-------- Material for this exercise

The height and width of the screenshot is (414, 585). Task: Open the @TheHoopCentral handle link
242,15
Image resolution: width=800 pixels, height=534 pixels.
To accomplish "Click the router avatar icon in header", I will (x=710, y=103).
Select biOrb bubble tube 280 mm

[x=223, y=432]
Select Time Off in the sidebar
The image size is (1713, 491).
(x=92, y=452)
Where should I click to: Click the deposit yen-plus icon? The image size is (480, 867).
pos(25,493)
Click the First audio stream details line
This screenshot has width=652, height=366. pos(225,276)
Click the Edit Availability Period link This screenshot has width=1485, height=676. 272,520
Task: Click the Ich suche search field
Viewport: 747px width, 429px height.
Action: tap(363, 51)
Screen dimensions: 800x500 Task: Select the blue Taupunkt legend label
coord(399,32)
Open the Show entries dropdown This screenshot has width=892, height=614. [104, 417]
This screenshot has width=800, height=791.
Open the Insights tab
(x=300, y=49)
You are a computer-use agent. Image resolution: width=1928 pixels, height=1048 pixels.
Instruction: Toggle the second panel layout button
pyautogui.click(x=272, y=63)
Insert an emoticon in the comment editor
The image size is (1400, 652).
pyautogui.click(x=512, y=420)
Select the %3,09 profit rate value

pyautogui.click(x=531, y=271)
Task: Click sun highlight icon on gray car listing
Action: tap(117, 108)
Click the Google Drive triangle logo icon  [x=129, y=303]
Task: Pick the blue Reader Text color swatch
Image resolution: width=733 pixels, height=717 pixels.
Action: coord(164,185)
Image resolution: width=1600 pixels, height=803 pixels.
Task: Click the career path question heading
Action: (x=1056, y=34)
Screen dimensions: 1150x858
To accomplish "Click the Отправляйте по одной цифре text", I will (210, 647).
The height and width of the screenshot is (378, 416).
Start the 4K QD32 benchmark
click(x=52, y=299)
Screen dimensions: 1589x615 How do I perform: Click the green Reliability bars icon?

----------------

What the task asks.
Retype each line of the data exactly as it reads.

Your response.
The height and width of the screenshot is (414, 585). Task: Open the @TheHoopCentral handle link
242,15
Image resolution: width=800 pixels, height=534 pixels.
To accomplish "Click the router avatar icon in header", I will (x=710, y=103).
Select biOrb bubble tube 280 mm

[x=223, y=432]
Select Time Off in the sidebar
The image size is (1713, 491).
(x=92, y=452)
Where should I click to: Click the deposit yen-plus icon? The image size is (480, 867).
pos(25,493)
Click the First audio stream details line
This screenshot has width=652, height=366. pos(225,276)
Click the Edit Availability Period link This screenshot has width=1485, height=676. 272,520
Task: Click the Ich suche search field
Viewport: 747px width, 429px height.
Action: tap(363, 51)
Screen dimensions: 800x500 Task: Select the blue Taupunkt legend label
coord(399,32)
Open the Show entries dropdown This screenshot has width=892, height=614. [104, 417]
This screenshot has width=800, height=791.
Open the Insights tab
(x=300, y=49)
You are a computer-use agent. Image resolution: width=1928 pixels, height=1048 pixels.
Instruction: Toggle the second panel layout button
pyautogui.click(x=272, y=63)
Insert an emoticon in the comment editor
The image size is (1400, 652).
pyautogui.click(x=512, y=420)
Select the %3,09 profit rate value

pyautogui.click(x=531, y=271)
Task: Click sun highlight icon on gray car listing
Action: tap(117, 108)
Click the Google Drive triangle logo icon  [x=129, y=303]
Task: Pick the blue Reader Text color swatch
Image resolution: width=733 pixels, height=717 pixels.
Action: coord(164,185)
Image resolution: width=1600 pixels, height=803 pixels.
Task: Click the career path question heading
Action: (x=1056, y=34)
Screen dimensions: 1150x858
To accomplish "Click the Отправляйте по одной цифре text", I will (210, 647).
The height and width of the screenshot is (378, 416).
Start the 4K QD32 benchmark
click(x=52, y=299)
Screen dimensions: 1589x615 How do I perform: Click the green Reliability bars icon?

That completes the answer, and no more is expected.